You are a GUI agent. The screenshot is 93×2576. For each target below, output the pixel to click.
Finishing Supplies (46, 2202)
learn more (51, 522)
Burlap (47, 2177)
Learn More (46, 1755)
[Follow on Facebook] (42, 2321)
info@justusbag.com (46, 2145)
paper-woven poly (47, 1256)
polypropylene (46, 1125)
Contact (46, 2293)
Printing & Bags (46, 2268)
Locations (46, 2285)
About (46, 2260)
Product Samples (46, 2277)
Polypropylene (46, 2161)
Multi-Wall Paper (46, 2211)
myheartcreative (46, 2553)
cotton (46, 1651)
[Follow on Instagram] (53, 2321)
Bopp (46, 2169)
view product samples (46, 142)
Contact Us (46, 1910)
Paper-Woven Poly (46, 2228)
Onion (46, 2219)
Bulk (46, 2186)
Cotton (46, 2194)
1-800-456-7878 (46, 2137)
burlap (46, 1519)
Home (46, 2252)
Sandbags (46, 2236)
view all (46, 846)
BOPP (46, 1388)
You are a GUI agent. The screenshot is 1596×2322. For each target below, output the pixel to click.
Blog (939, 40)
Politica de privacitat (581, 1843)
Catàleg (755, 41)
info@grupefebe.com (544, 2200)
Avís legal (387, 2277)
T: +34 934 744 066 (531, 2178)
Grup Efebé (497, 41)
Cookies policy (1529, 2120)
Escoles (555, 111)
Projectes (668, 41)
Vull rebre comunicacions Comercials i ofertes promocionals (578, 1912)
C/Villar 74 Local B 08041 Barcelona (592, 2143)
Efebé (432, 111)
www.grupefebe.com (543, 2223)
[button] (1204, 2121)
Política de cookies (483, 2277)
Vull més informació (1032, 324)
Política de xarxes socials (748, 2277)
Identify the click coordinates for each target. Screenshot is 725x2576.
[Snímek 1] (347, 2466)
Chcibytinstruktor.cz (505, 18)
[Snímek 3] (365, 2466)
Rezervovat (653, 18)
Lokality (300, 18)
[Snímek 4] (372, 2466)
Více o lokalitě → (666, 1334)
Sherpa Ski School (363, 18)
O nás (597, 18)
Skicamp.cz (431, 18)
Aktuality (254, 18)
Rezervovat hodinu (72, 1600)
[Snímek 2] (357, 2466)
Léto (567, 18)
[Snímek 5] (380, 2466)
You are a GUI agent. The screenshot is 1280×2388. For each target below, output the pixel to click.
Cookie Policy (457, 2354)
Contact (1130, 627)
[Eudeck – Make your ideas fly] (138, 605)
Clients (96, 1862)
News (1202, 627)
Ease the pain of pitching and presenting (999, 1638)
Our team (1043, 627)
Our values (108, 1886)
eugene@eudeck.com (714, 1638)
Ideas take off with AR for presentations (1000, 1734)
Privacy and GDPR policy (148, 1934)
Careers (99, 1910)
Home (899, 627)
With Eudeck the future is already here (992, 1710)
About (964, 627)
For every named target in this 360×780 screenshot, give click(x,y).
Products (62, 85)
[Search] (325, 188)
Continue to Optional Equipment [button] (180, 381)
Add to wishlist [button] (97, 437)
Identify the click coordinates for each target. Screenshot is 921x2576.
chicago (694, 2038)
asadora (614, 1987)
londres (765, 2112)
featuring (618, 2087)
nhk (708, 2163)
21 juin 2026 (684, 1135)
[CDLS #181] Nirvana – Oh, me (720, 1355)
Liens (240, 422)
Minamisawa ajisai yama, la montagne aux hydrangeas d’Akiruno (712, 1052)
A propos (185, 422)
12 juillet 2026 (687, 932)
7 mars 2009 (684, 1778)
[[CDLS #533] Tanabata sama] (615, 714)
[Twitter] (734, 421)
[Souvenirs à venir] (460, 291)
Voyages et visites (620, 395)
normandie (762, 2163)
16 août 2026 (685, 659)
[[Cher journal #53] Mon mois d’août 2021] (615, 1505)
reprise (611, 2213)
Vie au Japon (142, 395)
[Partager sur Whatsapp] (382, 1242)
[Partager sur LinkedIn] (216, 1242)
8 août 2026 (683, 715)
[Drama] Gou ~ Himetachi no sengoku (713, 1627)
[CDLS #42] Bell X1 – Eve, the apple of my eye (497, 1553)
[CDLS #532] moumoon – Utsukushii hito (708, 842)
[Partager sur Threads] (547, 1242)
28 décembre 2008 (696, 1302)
○ ○ ○ ○ ○
What you return should be the lines from the beginning of the records through the one that contains "Avís legal (387, 2277)", repeated exactly and with no additions.

# Reply
You are a GUI agent. The screenshot is 93×2576. For each target below, output the pixel to click.
Finishing Supplies (46, 2202)
learn more (51, 522)
Burlap (47, 2177)
Learn More (46, 1755)
[Follow on Facebook] (42, 2321)
info@justusbag.com (46, 2145)
paper-woven poly (47, 1256)
polypropylene (46, 1125)
Contact (46, 2293)
Printing & Bags (46, 2268)
Locations (46, 2285)
About (46, 2260)
Product Samples (46, 2277)
Polypropylene (46, 2161)
Multi-Wall Paper (46, 2211)
myheartcreative (46, 2553)
cotton (46, 1651)
[Follow on Instagram] (53, 2321)
Bopp (46, 2169)
view product samples (46, 142)
Contact Us (46, 1910)
Paper-Woven Poly (46, 2228)
Onion (46, 2219)
Bulk (46, 2186)
Cotton (46, 2194)
1-800-456-7878 (46, 2137)
burlap (46, 1519)
Home (46, 2252)
Sandbags (46, 2236)
view all (46, 846)
BOPP (46, 1388)
You are a GUI agent. The screenshot is 1596×2322. For each target below, output the pixel to click.
Blog (939, 40)
Politica de privacitat (581, 1843)
Catàleg (755, 41)
info@grupefebe.com (544, 2200)
Avís legal (387, 2277)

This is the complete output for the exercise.